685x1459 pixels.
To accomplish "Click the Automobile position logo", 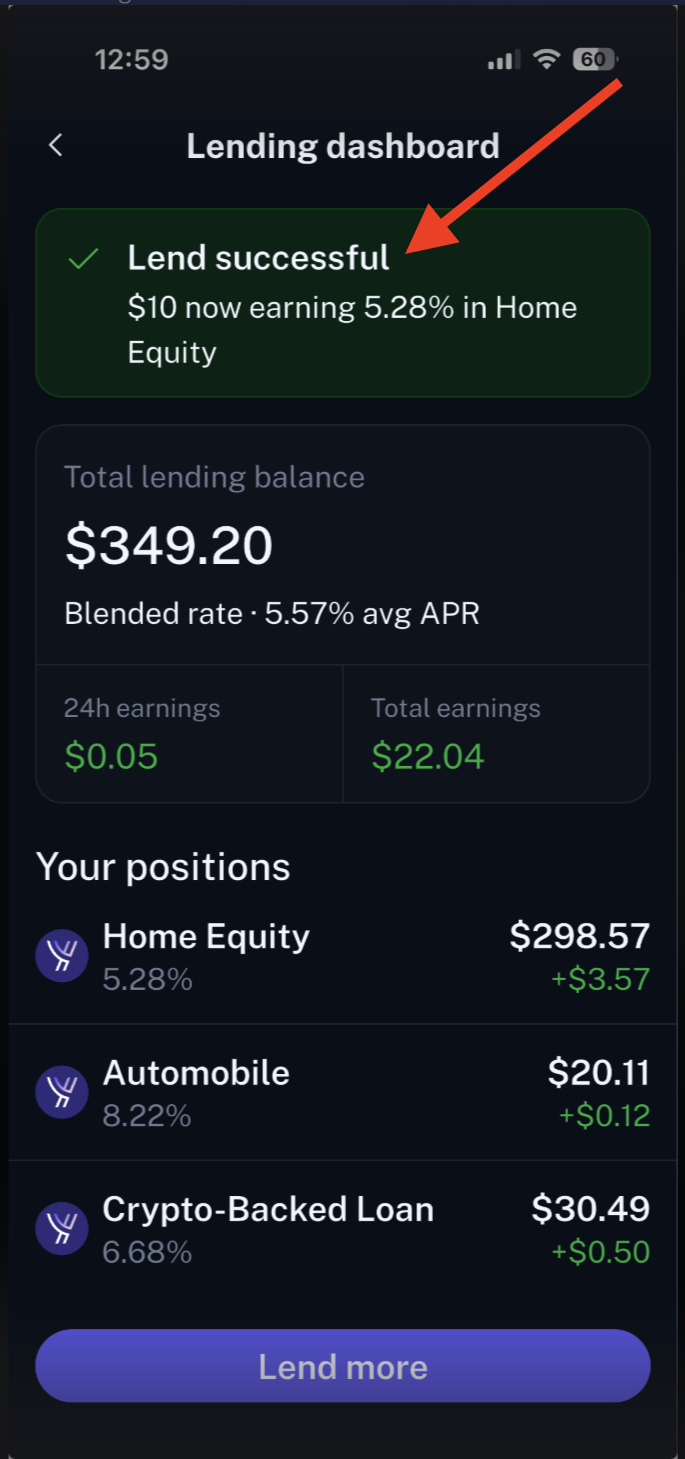I will coord(62,1092).
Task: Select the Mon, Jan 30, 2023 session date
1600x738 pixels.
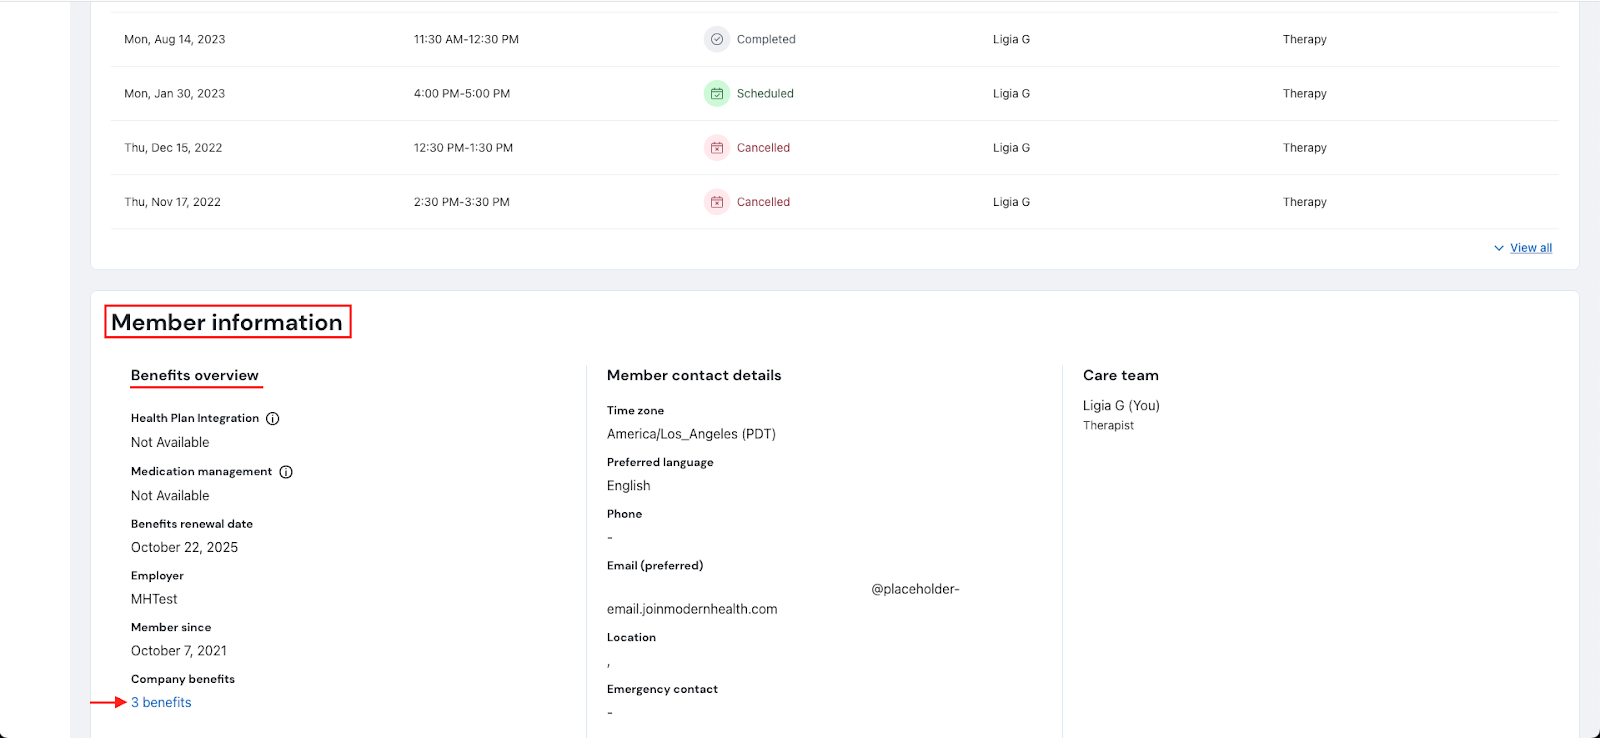Action: click(174, 93)
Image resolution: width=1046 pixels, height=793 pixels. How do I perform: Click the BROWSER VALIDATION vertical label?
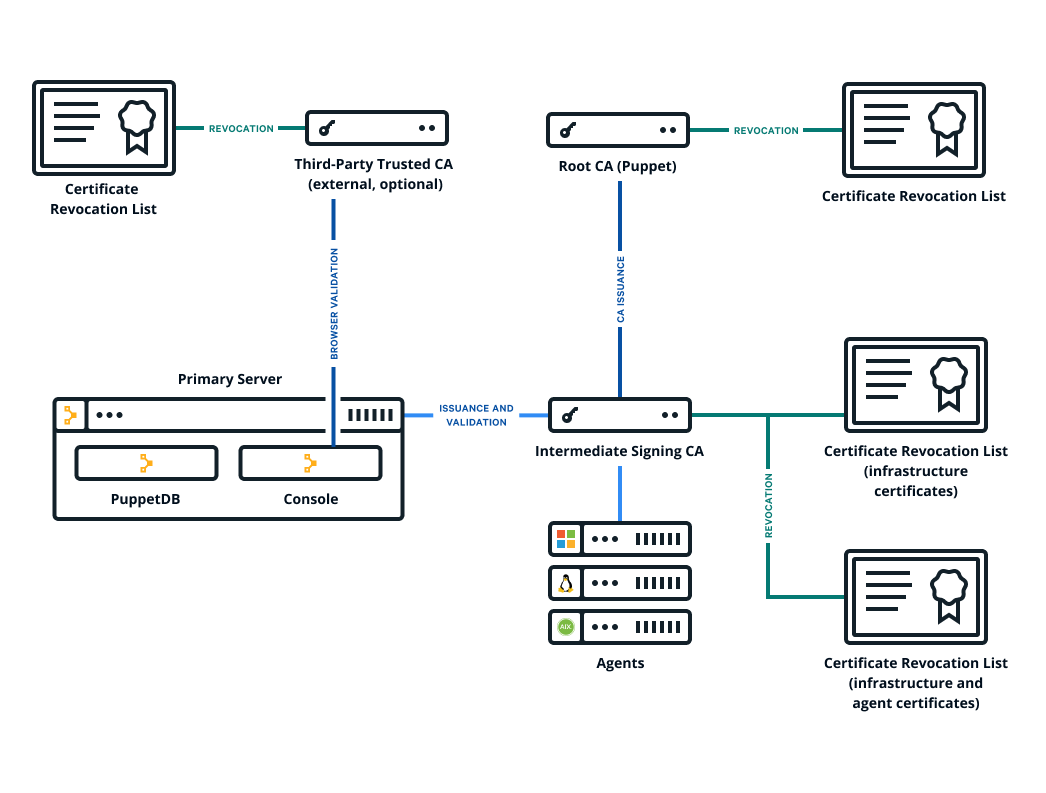tap(334, 304)
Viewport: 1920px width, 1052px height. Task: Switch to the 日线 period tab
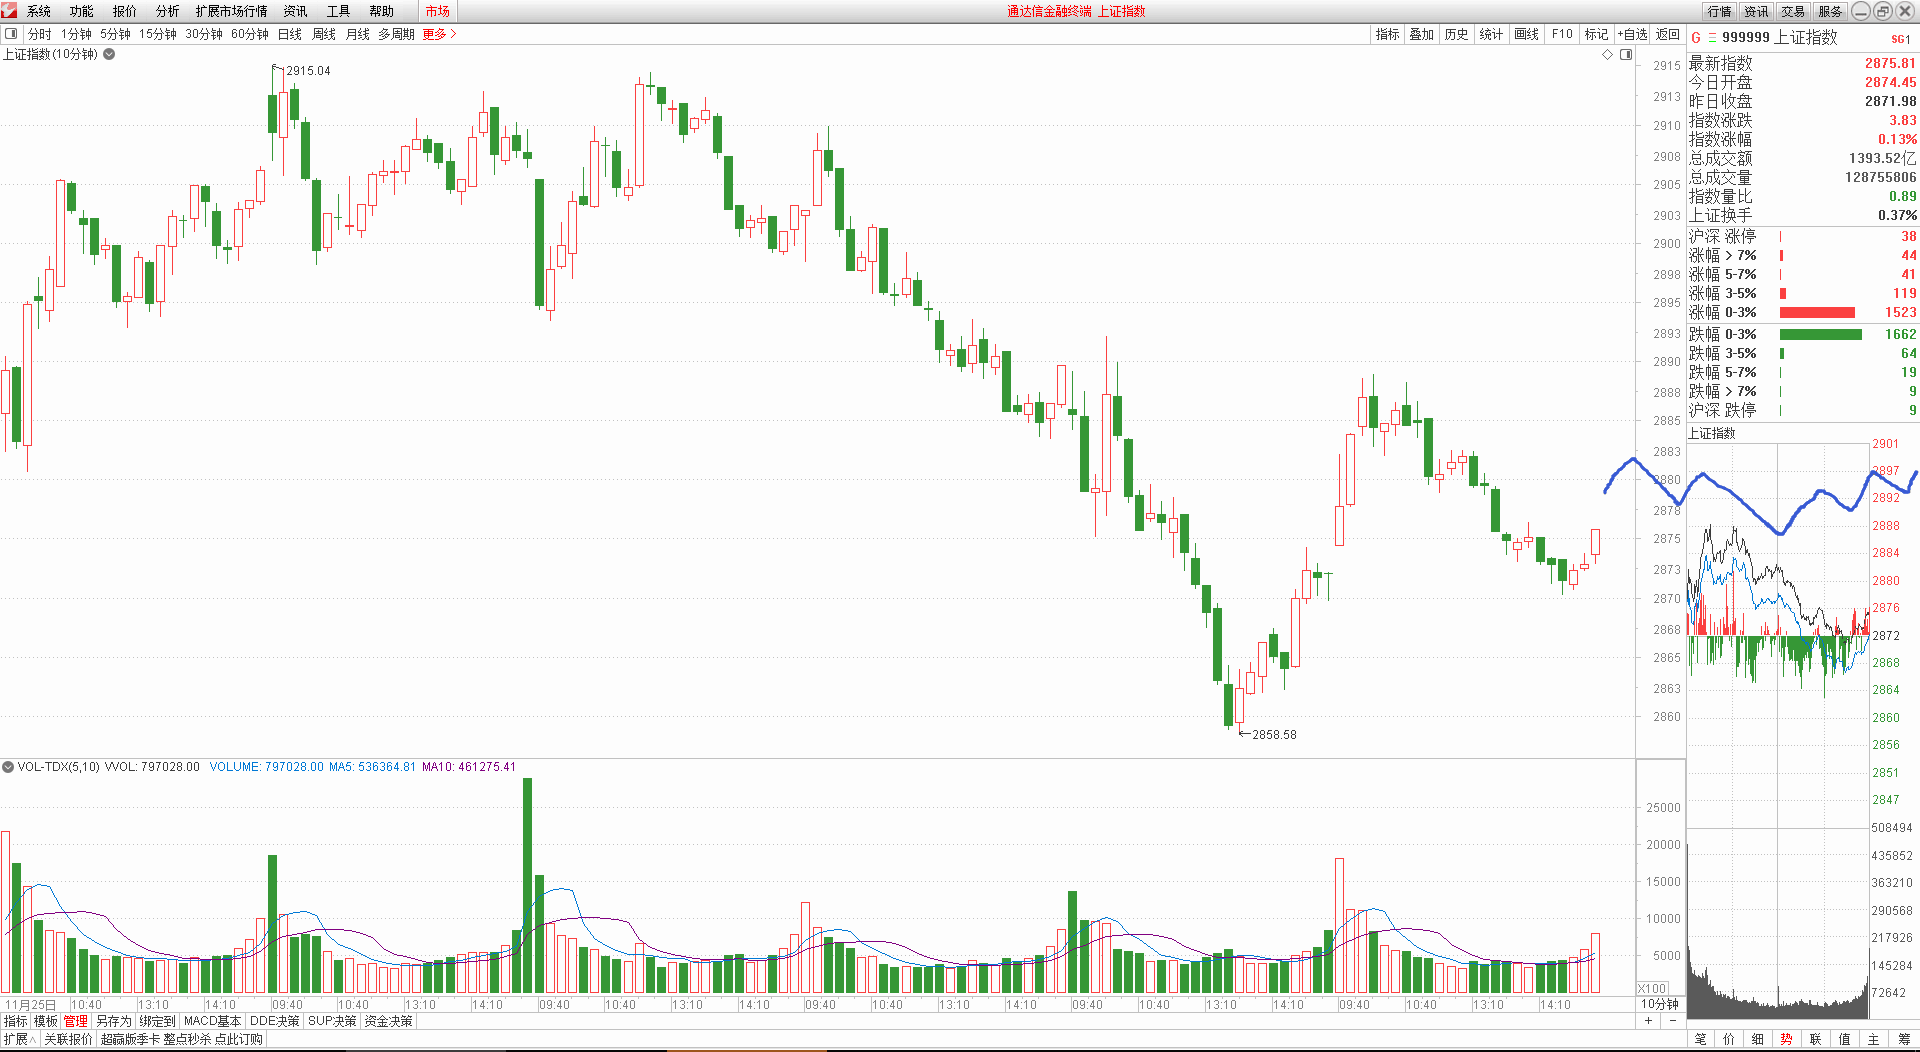click(289, 34)
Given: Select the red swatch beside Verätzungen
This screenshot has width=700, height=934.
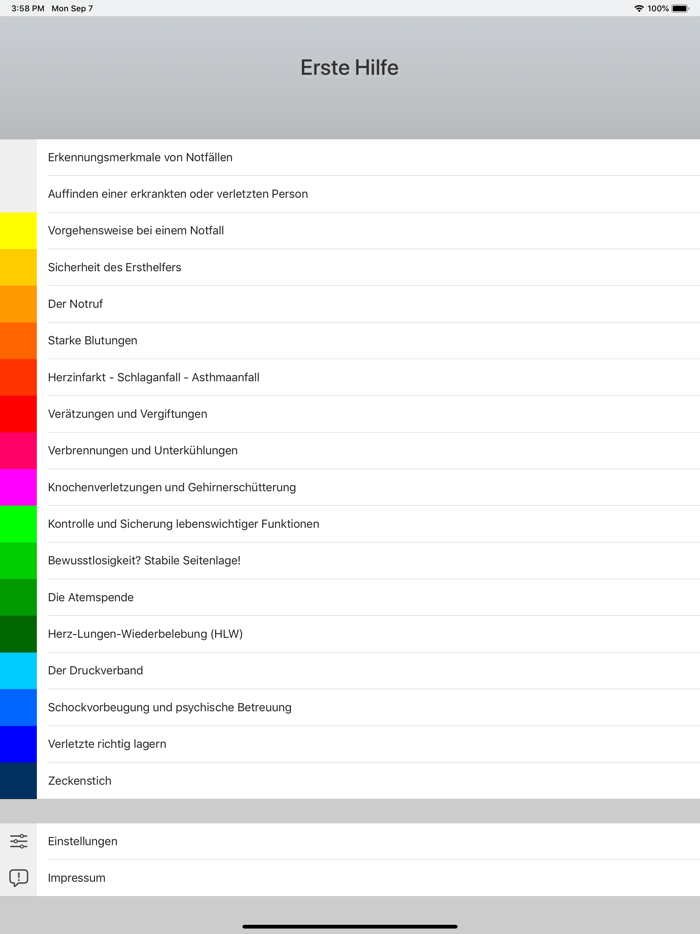Looking at the screenshot, I should coord(18,414).
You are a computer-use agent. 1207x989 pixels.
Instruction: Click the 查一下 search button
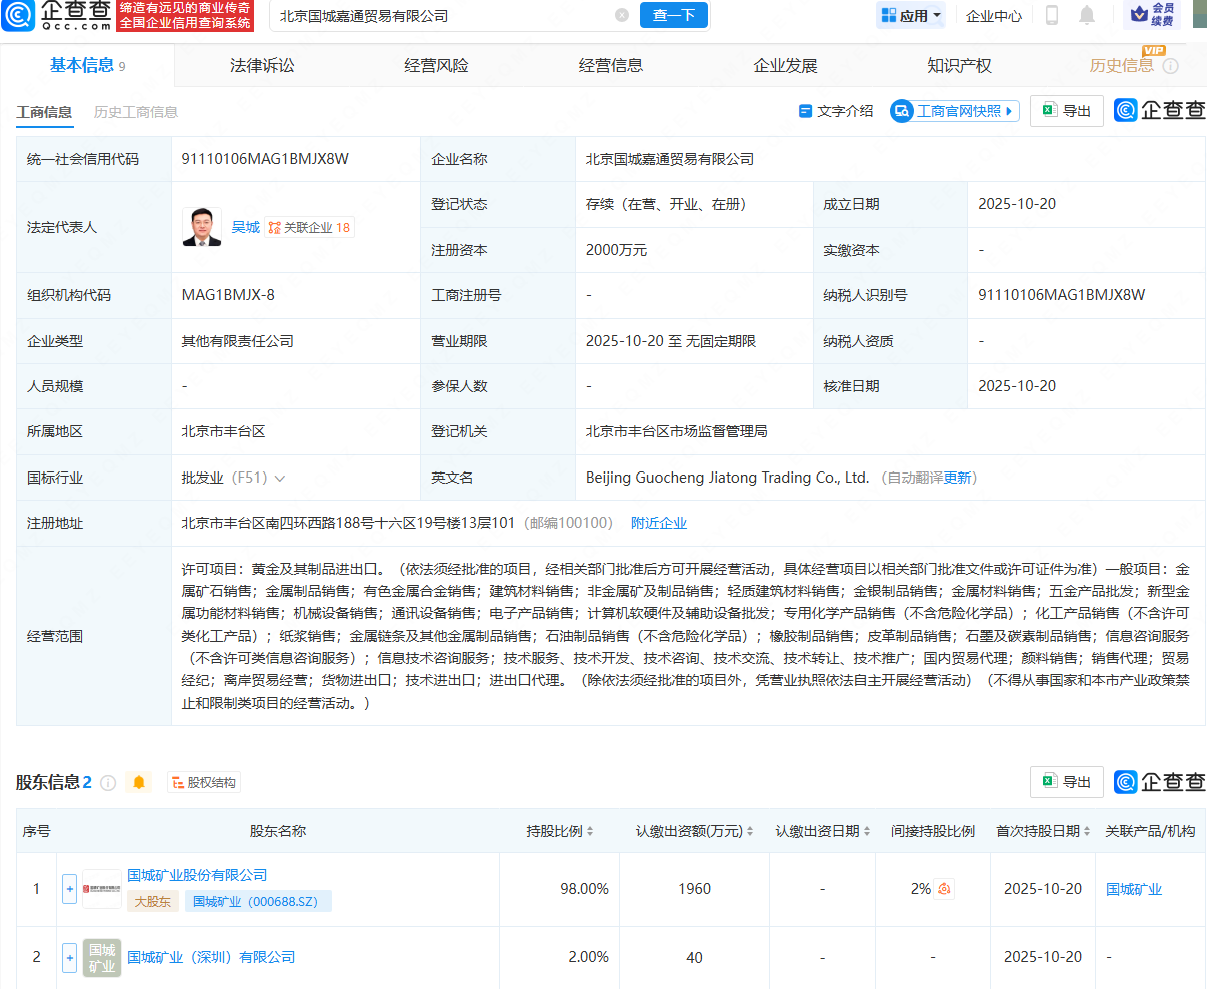(x=673, y=16)
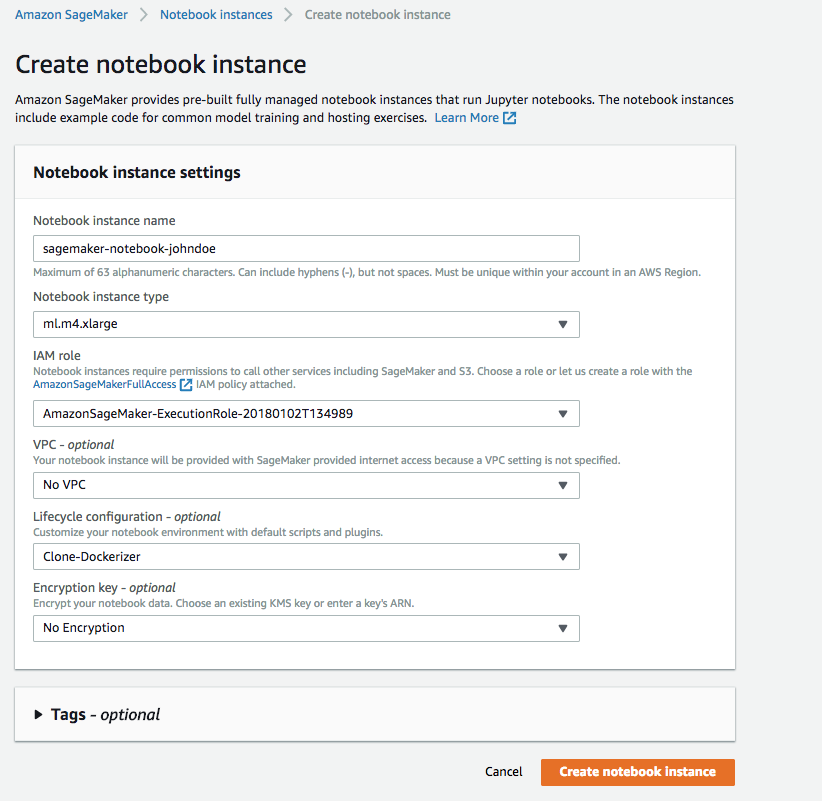Open the AmazonSageMaker-ExecutionRole dropdown
Image resolution: width=822 pixels, height=801 pixels.
tap(306, 414)
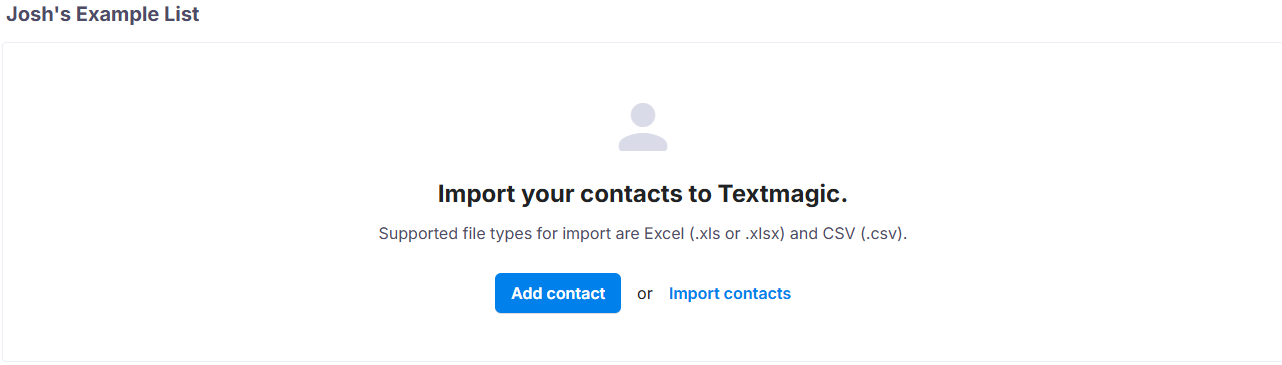This screenshot has width=1282, height=365.
Task: Click the "(.csv)" text in the description
Action: coord(884,234)
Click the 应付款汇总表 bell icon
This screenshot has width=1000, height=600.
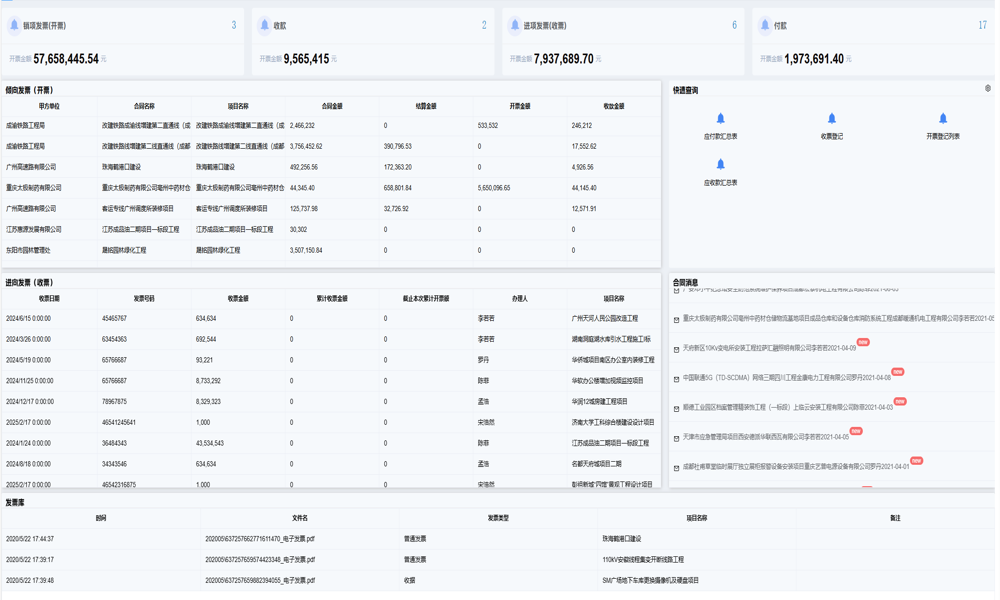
==============================
YOUR OBJECTIVE:
Copy each line of the data above that holds "Select".

RESPONSE TO THE EXERCISE:
Task: Select the Mon, Jan 30, 2023 session date
Given: Select the red swatch beside Verätzungen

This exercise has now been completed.